Dawe had been seen as a potential candidate in the future to become chief of the defence staff.

Over the last several months the Canadian Forces leadership has faced serious allegations of sexual misconduct. Chief of the Defence Staff Adm. Art McDonald stepped aside Feb. 24 from that job after being put under military police investigation. He has been replaced by Eyre on a temporary basis.

Another police investigation has been launched into the alleged actions of McDonald’s predecessor, Gen. Vance. Police are also looking into allegations of sexual assault made against Vice Adm. Haydn Edmundson.

Edmundson and Vance have denied any wrongdoing. McDonald has not commented.

Parliamentary committees looking into sexual misconduct in the Canadian Forces have heard about a military system that protects sexual predators and punishes or ignores the victims.

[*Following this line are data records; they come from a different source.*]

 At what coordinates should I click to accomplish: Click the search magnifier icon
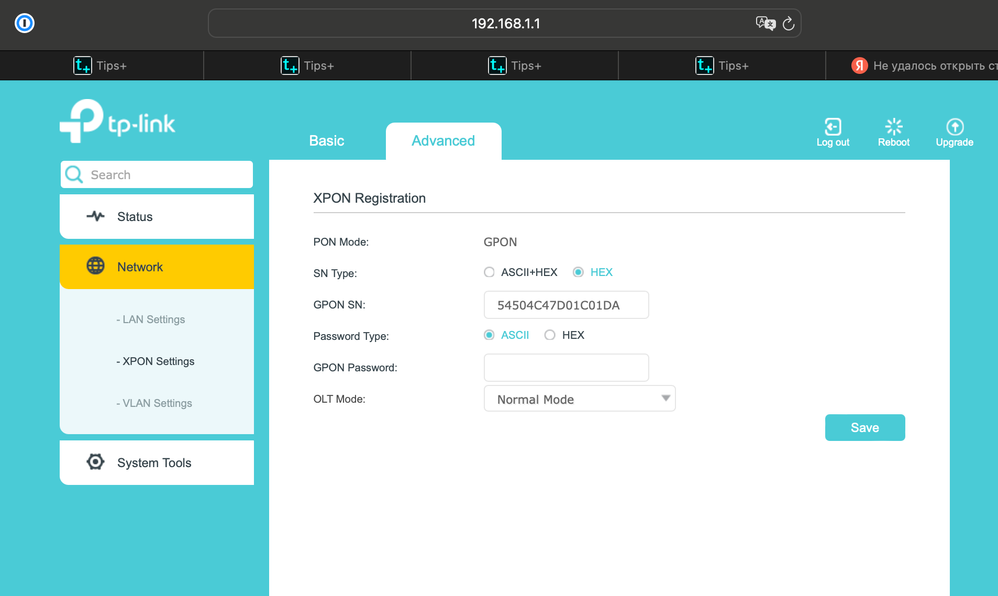74,175

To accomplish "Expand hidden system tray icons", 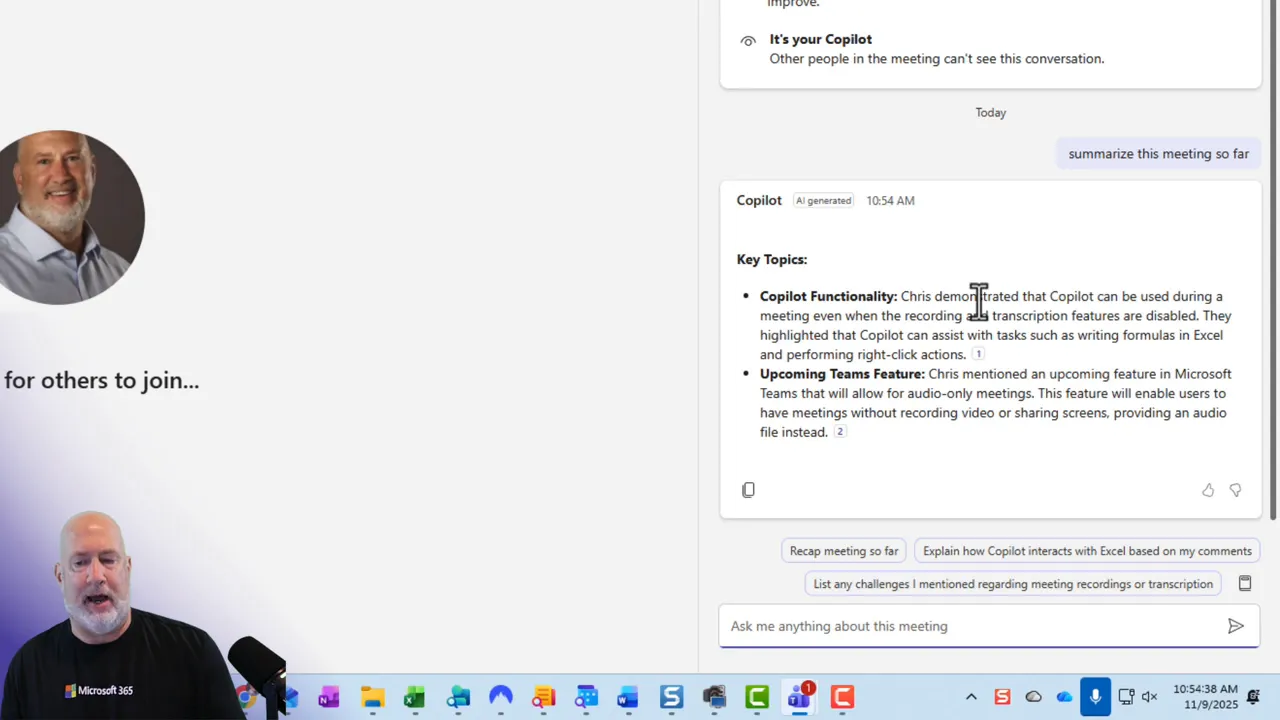I will 971,696.
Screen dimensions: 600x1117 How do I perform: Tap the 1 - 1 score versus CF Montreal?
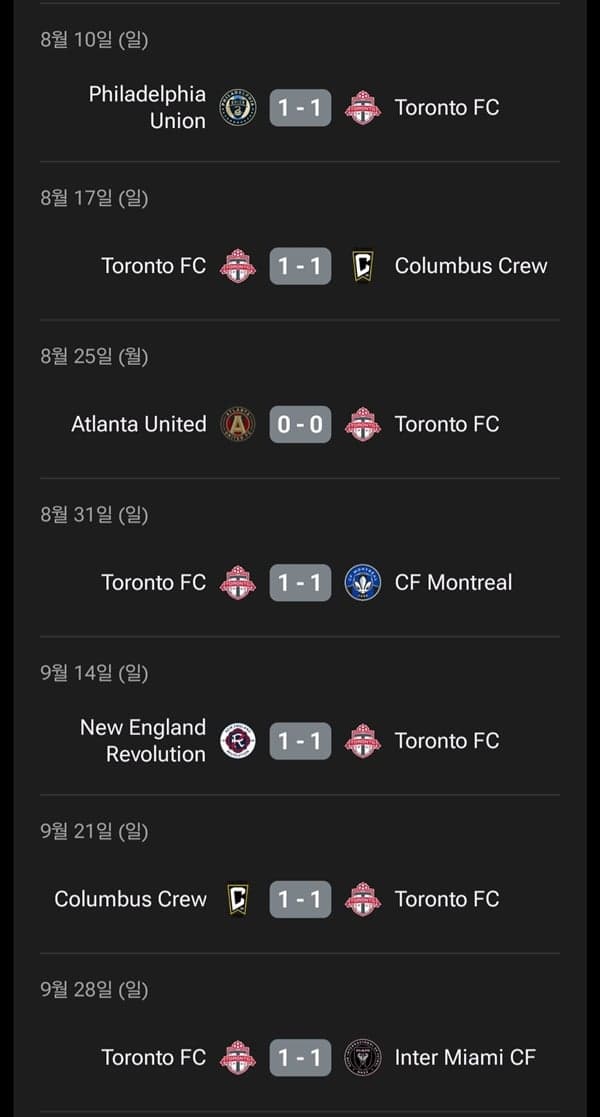[x=300, y=582]
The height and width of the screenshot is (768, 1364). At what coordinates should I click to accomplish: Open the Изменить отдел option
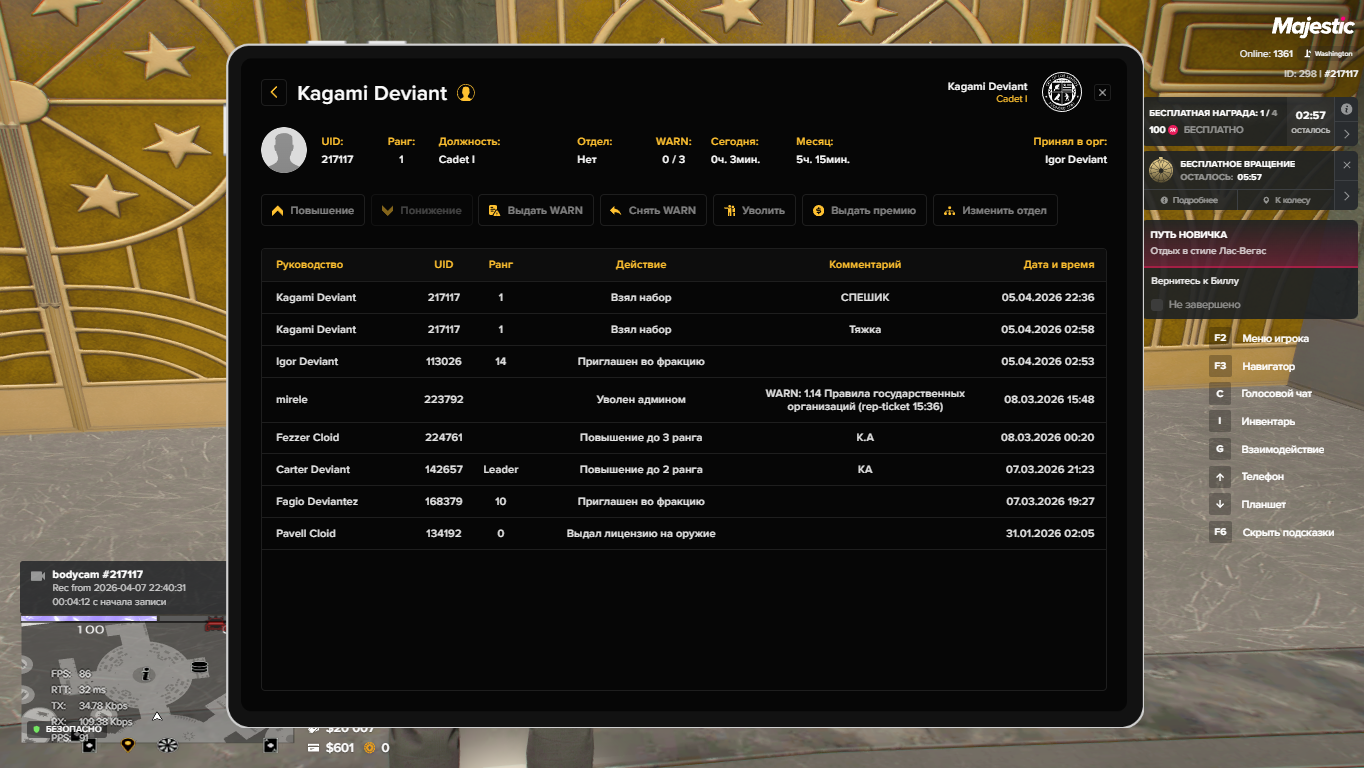[995, 211]
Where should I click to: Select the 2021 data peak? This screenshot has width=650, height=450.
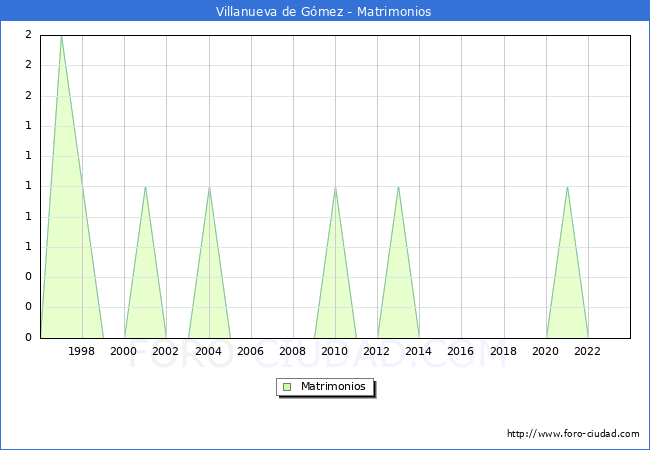click(x=567, y=187)
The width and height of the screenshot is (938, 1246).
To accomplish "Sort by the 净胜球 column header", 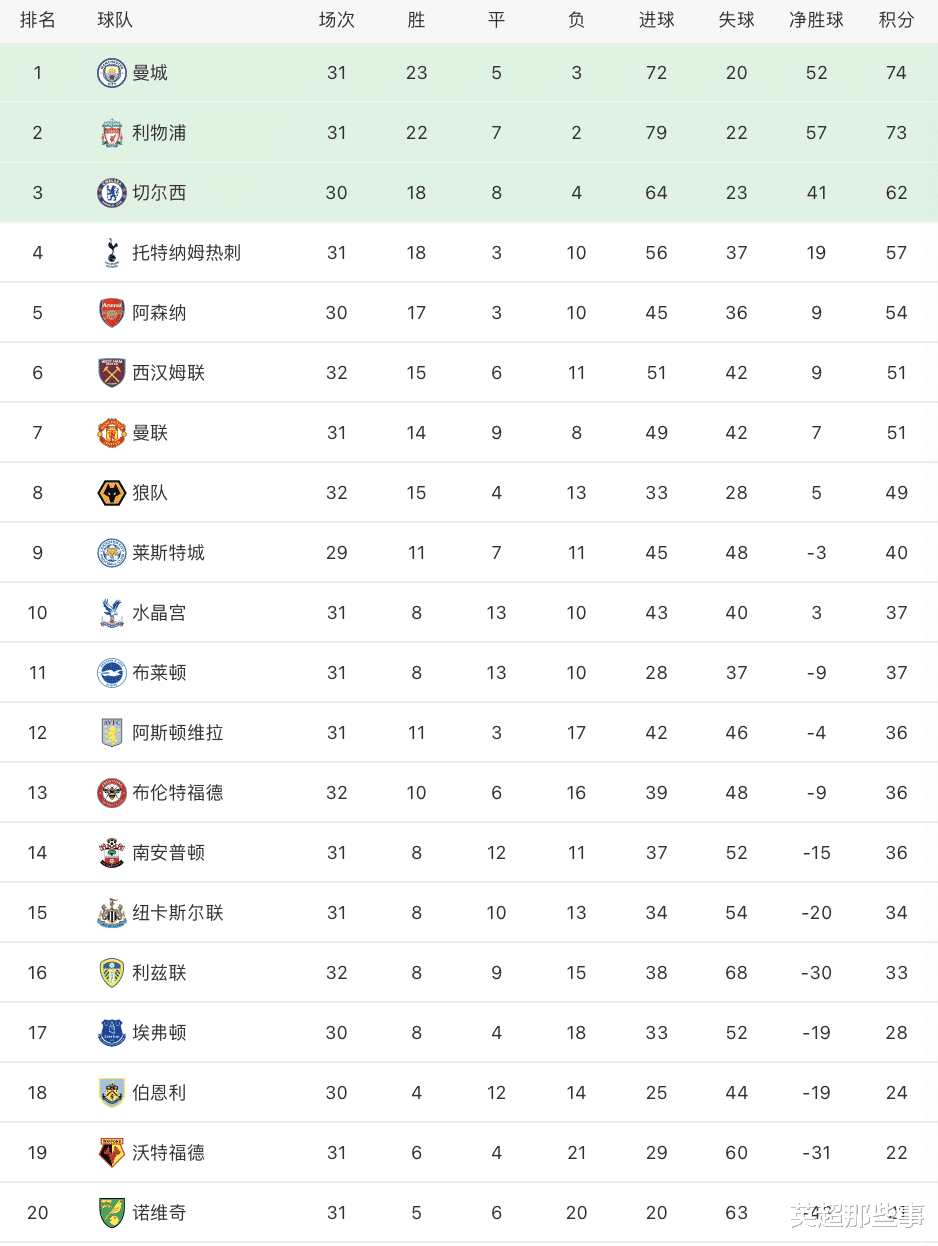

In addition, there have been allegations about an “old boys” network in the Canadian military that makes excuses for those who have committed sexual crimes.

Dawe said he never condoned the serious offences for which the soldier was convicted for in civilian court. His supportive letter was to highlight that soldier’s military accomplishments and his struggles, Dawe added in a statement.

Dawe added that he failed to acknowledge “the significant burden the victims were carrying and would continue to carry, which I regret.”